#### What is expected:
What follows is a set of records; copy all of it exactly.

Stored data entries
______

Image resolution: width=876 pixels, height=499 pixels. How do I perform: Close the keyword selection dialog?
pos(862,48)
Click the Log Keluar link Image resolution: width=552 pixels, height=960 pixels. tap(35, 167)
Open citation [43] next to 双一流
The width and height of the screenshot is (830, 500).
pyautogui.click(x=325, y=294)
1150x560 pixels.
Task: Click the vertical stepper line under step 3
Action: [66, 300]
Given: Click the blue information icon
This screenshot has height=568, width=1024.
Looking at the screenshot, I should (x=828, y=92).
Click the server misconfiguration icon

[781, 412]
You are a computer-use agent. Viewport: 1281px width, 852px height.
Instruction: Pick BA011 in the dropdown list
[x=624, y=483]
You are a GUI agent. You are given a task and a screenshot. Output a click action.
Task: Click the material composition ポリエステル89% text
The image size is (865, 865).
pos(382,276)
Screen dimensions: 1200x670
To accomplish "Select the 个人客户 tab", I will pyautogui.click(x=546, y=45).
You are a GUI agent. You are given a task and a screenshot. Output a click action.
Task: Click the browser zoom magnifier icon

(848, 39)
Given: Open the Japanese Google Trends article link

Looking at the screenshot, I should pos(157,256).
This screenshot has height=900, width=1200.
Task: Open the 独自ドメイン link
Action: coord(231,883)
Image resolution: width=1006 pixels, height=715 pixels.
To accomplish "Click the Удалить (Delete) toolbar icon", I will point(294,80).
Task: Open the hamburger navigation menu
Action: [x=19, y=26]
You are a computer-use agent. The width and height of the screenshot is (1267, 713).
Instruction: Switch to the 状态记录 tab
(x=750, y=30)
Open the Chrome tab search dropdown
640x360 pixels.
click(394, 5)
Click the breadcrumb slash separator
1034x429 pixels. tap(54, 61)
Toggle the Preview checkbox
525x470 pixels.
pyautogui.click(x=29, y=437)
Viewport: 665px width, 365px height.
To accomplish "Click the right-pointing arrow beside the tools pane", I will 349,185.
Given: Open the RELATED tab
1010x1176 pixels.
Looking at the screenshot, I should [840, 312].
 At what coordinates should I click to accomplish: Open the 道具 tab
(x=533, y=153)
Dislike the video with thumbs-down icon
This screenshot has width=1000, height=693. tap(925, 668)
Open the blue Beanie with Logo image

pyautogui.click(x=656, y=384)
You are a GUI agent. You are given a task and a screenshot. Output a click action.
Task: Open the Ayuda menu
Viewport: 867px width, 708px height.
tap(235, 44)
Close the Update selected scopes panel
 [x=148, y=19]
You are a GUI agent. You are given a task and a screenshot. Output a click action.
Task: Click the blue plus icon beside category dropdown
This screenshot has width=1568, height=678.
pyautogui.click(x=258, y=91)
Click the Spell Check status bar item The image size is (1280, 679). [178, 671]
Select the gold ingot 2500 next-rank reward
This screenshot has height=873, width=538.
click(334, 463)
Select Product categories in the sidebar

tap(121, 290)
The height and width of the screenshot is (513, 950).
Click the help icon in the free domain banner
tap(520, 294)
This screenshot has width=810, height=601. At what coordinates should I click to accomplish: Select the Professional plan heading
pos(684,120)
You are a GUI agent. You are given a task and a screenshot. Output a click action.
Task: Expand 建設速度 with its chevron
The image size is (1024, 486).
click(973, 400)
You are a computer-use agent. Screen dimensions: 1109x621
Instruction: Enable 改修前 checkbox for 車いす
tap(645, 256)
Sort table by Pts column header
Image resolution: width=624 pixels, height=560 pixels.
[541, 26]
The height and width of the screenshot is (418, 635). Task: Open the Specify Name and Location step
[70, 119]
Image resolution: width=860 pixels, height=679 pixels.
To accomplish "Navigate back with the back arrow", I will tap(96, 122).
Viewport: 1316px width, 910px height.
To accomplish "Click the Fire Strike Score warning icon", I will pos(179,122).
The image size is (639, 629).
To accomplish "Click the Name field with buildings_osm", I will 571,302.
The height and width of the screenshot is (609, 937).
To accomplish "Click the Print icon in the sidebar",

______

#### Output of the task:
Image resolution: width=876 pixels, height=499 pixels. How do I perform: Close the keyword selection dialog?
pos(862,48)
Click the Log Keluar link Image resolution: width=552 pixels, height=960 pixels. tap(35, 167)
Open citation [43] next to 双一流
The width and height of the screenshot is (830, 500).
pyautogui.click(x=325, y=294)
1150x560 pixels.
Task: Click the vertical stepper line under step 3
Action: [66, 300]
Given: Click the blue information icon
This screenshot has height=568, width=1024.
Looking at the screenshot, I should (x=828, y=92).
Click the server misconfiguration icon

[781, 412]
You are a computer-use agent. Viewport: 1281px width, 852px height.
Instruction: Pick BA011 in the dropdown list
[x=624, y=483]
You are a GUI agent. You are given a task and a screenshot. Output a click action.
Task: Click the material composition ポリエステル89% text
The image size is (865, 865).
pos(382,276)
Screen dimensions: 1200x670
To accomplish "Select the 个人客户 tab", I will pyautogui.click(x=546, y=45).
You are a GUI agent. You are given a task and a screenshot. Output a click action.
Task: Click the browser zoom magnifier icon

(848, 39)
Given: Open the Japanese Google Trends article link

Looking at the screenshot, I should pos(157,256).
This screenshot has height=900, width=1200.
Task: Open the 独自ドメイン link
Action: coord(231,883)
Image resolution: width=1006 pixels, height=715 pixels.
To accomplish "Click the Удалить (Delete) toolbar icon", I will point(294,80).
Task: Open the hamburger navigation menu
Action: [x=19, y=26]
You are a computer-use agent. The width and height of the screenshot is (1267, 713).
Instruction: Switch to the 状态记录 tab
(x=750, y=30)
Open the Chrome tab search dropdown
640x360 pixels.
click(394, 5)
Click the breadcrumb slash separator
1034x429 pixels. tap(54, 61)
Toggle the Preview checkbox
525x470 pixels.
pyautogui.click(x=29, y=437)
Viewport: 665px width, 365px height.
To accomplish "Click the right-pointing arrow beside the tools pane", I will 349,185.
Given: Open the RELATED tab
1010x1176 pixels.
Looking at the screenshot, I should [840, 312].
 At what coordinates should I click to accomplish: Open the 道具 tab
(x=533, y=153)
Dislike the video with thumbs-down icon
This screenshot has width=1000, height=693. tap(925, 668)
Open the blue Beanie with Logo image

pyautogui.click(x=656, y=384)
You are a GUI agent. You are given a task and a screenshot. Output a click action.
Task: Open the Ayuda menu
Viewport: 867px width, 708px height.
tap(235, 44)
Close the Update selected scopes panel
 [x=148, y=19]
You are a GUI agent. You are given a task and a screenshot. Output a click action.
Task: Click the blue plus icon beside category dropdown
This screenshot has width=1568, height=678.
pyautogui.click(x=258, y=91)
Click the Spell Check status bar item The image size is (1280, 679). [178, 671]
Select the gold ingot 2500 next-rank reward
This screenshot has height=873, width=538.
click(334, 463)
Select Product categories in the sidebar

tap(121, 290)
The height and width of the screenshot is (513, 950).
Click the help icon in the free domain banner
tap(520, 294)
This screenshot has width=810, height=601. At what coordinates should I click to accomplish: Select the Professional plan heading
pos(684,120)
You are a GUI agent. You are given a task and a screenshot. Output a click action.
Task: Expand 建設速度 with its chevron
The image size is (1024, 486).
click(973, 400)
You are a computer-use agent. Screen dimensions: 1109x621
Instruction: Enable 改修前 checkbox for 車いす
tap(645, 256)
Sort table by Pts column header
Image resolution: width=624 pixels, height=560 pixels.
[541, 26]
The height and width of the screenshot is (418, 635). Task: Open the Specify Name and Location step
[70, 119]
Image resolution: width=860 pixels, height=679 pixels.
To accomplish "Navigate back with the back arrow", I will tap(96, 122).
Viewport: 1316px width, 910px height.
To accomplish "Click the Fire Strike Score warning icon", I will pos(179,122).
The image size is (639, 629).
To accomplish "Click the Name field with buildings_osm", I will 571,302.
The height and width of the screenshot is (609, 937).
To accomplish "Click the Print icon in the sidebar",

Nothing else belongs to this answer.